**WORK ORDER A:** Which percentage figures appear in the nodule screening passage below? List every one of them.
**WORK ORDER B:** Reproduce the part of the nodule screening passage below that runs between "Figure 4 shows examples" and "and missed lesions.", inclusive.
**WORK ORDER C:**
Answer these questions from the nodule screening passage below:
(i) What average test IoU does U-Net achieve?
(ii) What cancer detection sensitivity does the screening pipeline achieve?
(iii) What is the system's specificity?

**SUPPLIED PASSAGE:**
Table 1. Nodule detection accuracy of the top-3 from LUNA16 (Feb 2018) for 0.25 false-positive per scan and ours for nodules of diameter \(d>4\) mm.

U-Net achieves an average test IoU of \(0.63\pm 0.02\) and Sorensen-Dice coefficient of \(0.79\pm 0.15\), which is line with the state-of-the-art performance. Moreover, the estimated diameter error is of \(1.89\pm 3.20\) mm, with greater errors occurring at the largest nodules. This means that the system is capable of providing a robust measurement that does not compromise the NLST rule-based decision.

Figure 4 shows examples of nodules and the respective segmentation predicted by our method on the independent NLST dataset. As depicted in Fig. 4A–B, we are capable of detecting nodules of different sizes and challenging textures and still provide a good segmentation. Furthermore, in Fig. 4B we show examples of calcified structures being correctly detected due to the field knowledge-based threshold on the soft tissue HU window.

Fig. 4.
figure 4

Examples of predicted detections and segmentations on the NLST dataset (\(51\times 51\) mm). A: nodules that contributed for a correct patient referral; B: benign and non-relevant lesions; C: false-positive and missed lesions.

In terms of referral, we evaluate our system in terms of scan sensitivity and specificity to ease the comparison with the specialists from NLST. We do not compare with Kaggle solutions because our method does not produce a referral probability and thus log loss computation is not possible. Our screening pipeline achieves a cancer detection sensitivity of 89.4%, which is in line with the findings of the NLST study. This suggests that the proposed system is successfully locating, measuring and applying the decision criteria to relevant abnormalities as depicted in Fig. 4A–B. For comparison purposes, NLST specialists were capable of successfully detecting 93.8% of the cancer cases by manual inspection of LDCT scans using the same radius-based criteria [2].

Despite its high sensitivity, our system is still not robust enough for unsupervised cancer screening. Namely, detecting FP, as showed in Fig. 4C, combined with the simplistic diameter decision which, although diagnostic relevant, is not sufficient to perform cancer prediction because our specificity is only 23.8%. This is in line with the NLST study, where 96.4% of the cancer cases referred for follow-up were actually FP detections. Instead, our method is to be used as an independent observer during the screening process since, unlike end-to-end deep learning approaches such as the Kaggle solutions, it has a human understandable reasoning behind the referral decision, i.e., the clinician can verify the structure that the model considered to be of interest for the decision process. This means that our FP predictions can be easily checked by the expert during the screening.

**DATA:**
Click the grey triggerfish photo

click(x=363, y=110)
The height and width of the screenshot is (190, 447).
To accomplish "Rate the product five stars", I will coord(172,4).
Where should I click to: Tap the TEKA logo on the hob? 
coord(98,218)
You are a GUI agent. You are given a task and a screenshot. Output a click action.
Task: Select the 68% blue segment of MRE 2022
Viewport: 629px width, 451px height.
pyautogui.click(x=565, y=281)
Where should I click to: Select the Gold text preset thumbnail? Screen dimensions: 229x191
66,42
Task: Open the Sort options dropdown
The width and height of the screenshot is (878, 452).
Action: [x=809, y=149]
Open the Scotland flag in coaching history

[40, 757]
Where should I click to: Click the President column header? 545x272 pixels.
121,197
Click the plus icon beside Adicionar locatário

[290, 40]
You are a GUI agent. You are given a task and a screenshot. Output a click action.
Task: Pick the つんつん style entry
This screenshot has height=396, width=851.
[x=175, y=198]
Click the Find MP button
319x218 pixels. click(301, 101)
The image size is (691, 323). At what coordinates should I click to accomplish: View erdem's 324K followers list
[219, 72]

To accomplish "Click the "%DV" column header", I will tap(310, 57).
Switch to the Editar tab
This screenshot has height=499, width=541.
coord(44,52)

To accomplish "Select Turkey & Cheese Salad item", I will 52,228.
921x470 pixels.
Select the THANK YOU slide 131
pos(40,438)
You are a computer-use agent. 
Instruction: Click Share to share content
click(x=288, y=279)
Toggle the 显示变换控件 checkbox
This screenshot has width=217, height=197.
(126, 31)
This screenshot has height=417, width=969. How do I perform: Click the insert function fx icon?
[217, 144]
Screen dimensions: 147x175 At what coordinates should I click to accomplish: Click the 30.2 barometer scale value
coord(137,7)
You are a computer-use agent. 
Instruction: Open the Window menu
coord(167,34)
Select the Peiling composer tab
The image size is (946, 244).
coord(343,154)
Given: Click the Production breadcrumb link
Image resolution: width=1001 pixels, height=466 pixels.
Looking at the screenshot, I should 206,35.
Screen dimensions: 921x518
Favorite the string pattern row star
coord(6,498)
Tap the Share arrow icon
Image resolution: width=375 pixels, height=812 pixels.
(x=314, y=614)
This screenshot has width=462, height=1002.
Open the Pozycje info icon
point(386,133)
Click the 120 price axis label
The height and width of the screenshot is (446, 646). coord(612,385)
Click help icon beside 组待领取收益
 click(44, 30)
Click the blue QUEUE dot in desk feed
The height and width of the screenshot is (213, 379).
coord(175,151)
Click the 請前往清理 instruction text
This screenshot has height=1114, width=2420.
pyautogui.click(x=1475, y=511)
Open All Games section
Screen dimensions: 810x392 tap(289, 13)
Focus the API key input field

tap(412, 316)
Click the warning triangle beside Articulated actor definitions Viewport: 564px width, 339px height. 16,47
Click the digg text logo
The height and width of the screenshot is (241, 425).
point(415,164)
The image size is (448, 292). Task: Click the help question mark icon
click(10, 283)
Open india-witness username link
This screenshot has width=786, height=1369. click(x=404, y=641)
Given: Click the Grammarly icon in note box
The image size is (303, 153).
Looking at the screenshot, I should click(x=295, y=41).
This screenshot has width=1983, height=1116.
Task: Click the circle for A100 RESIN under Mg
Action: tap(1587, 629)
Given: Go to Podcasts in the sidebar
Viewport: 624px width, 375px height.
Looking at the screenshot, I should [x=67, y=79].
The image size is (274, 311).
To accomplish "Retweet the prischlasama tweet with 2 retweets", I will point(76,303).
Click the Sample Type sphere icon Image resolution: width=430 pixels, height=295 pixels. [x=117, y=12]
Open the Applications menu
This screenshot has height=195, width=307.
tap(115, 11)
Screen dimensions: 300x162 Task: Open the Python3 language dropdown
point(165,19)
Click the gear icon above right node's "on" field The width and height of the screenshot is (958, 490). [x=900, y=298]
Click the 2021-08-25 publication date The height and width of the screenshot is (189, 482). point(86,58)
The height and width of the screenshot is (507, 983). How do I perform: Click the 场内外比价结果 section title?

**ANSWER BOX A:** 89.4%, 93.8%, 23.8%, 96.4%

**ANSWER BOX B:**
Figure 4 shows examples of nodules and the respective segmentation predicted by our method on the independent NLST dataset. As depicted in Fig. 4A–B, we are capable of detecting nodules of different sizes and challenging textures and still provide a good segmentation. Furthermore, in Fig. 4B we show examples of calcified structures being correctly detected due to the field knowledge-based threshold on the soft tissue HU window.

Fig. 4.
figure 4

Examples of predicted detections and segmentations on the NLST dataset (\(51\times 51\) mm). A: nodules that contributed for a correct patient referral; B: benign and non-relevant lesions; C: false-positive and missed lesions.

**ANSWER BOX C:**
(i) 0.63 ± 0.02
(ii) 89.4%
(iii) 23.8%